▶ _WORK INSTRUCTIONS_
Starting at the line that contains "Identify the location" and ending at the last line of the items, present each line as an entry in a numbered list, skipping any blank lines and leaving the pictures out.

▶ _RECORDED INFORMATION_
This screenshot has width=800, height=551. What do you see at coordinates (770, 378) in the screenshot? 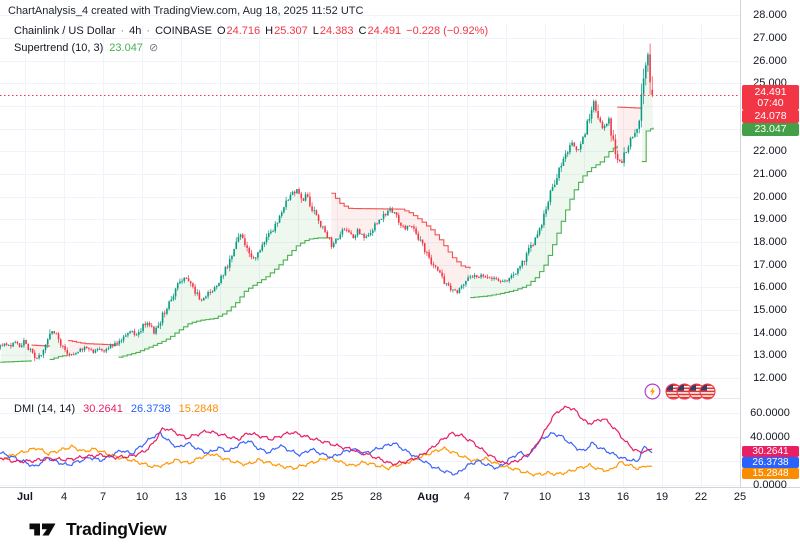
I see `price-axis-label: 12.000` at bounding box center [770, 378].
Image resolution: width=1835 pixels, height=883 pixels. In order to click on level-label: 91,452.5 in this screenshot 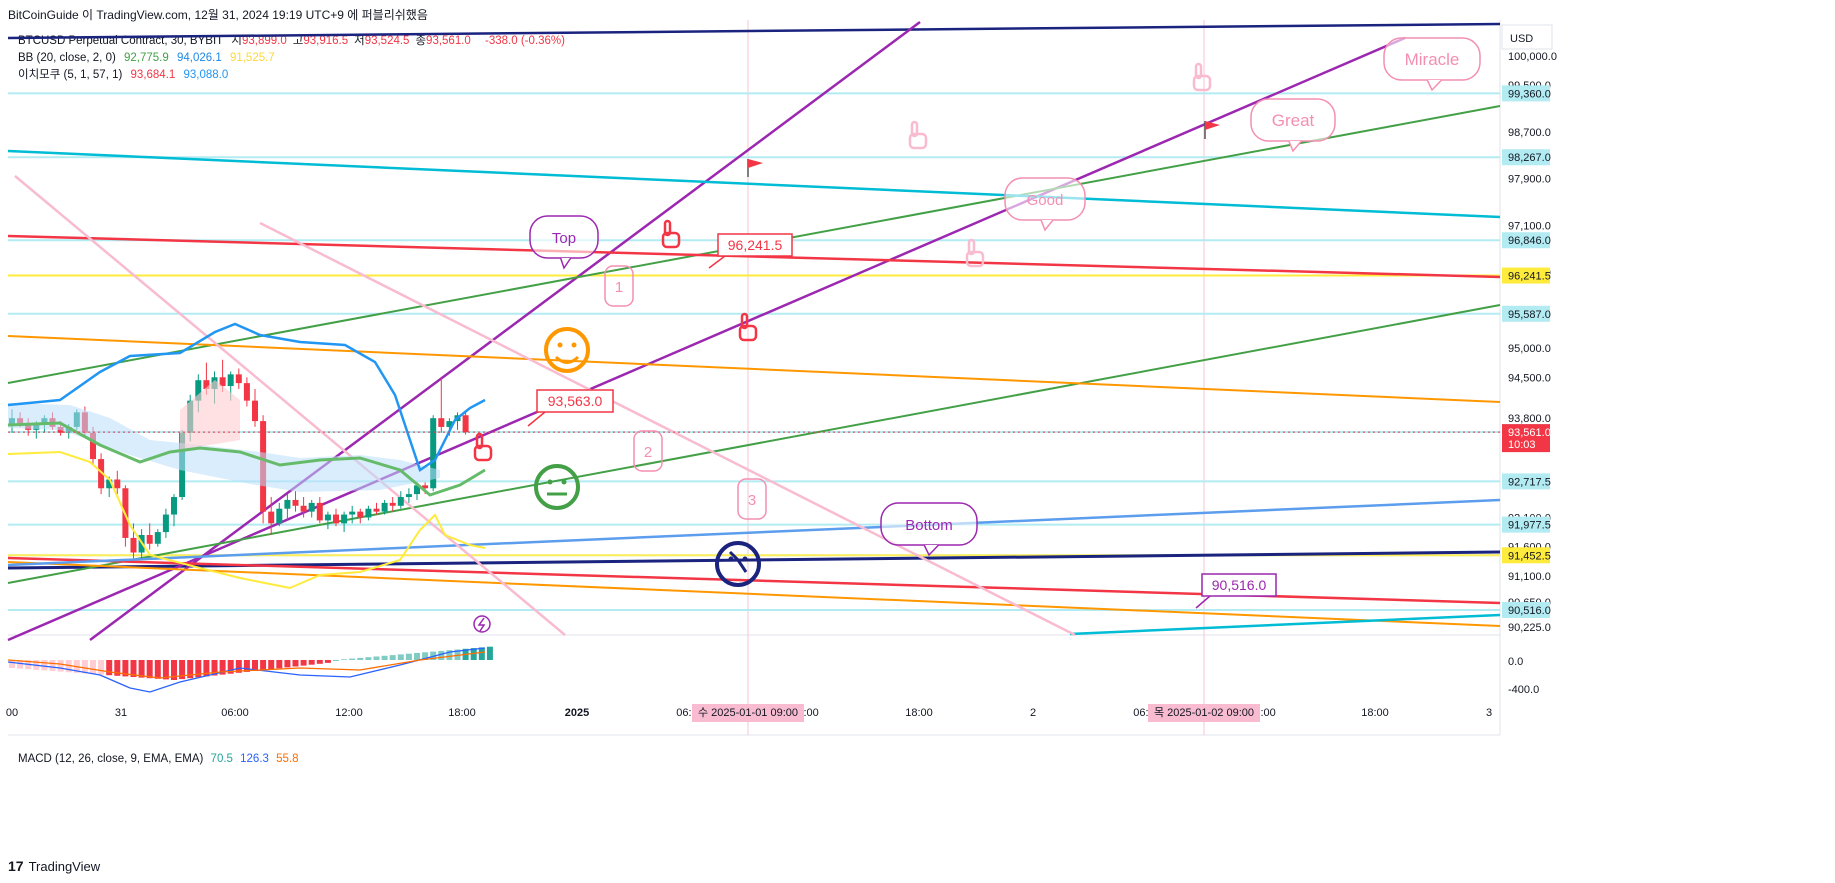, I will do `click(1530, 556)`.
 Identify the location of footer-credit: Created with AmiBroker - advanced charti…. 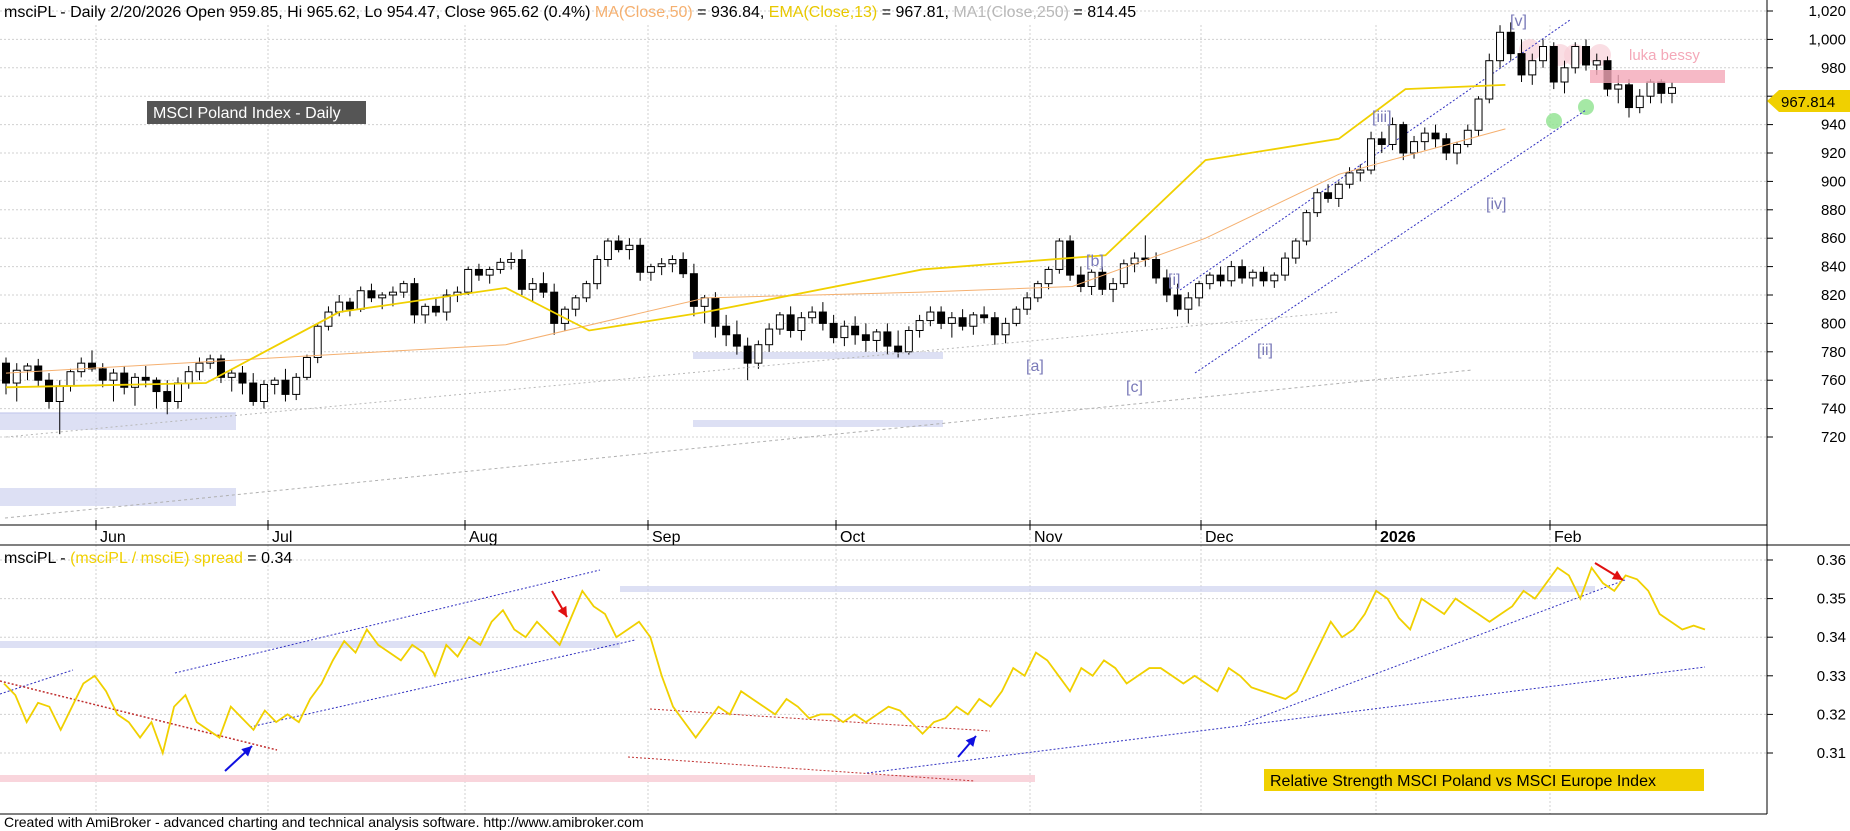
(324, 822).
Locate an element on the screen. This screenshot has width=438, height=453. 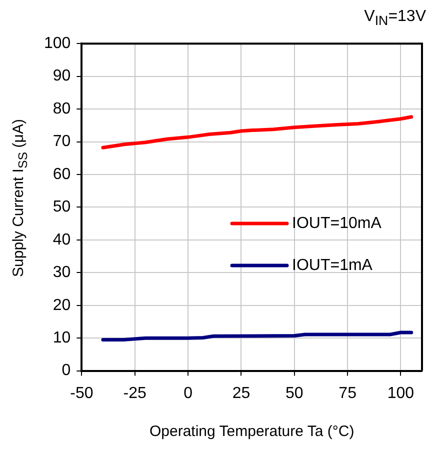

▶ _RESULT OF THIS EXERCISE_
1.  Identify the location of footer-credit: Created with AmiBroker - advanced charti…. 
2. (324, 822).
3. Locate an element on the screen. This screenshot has width=438, height=453. 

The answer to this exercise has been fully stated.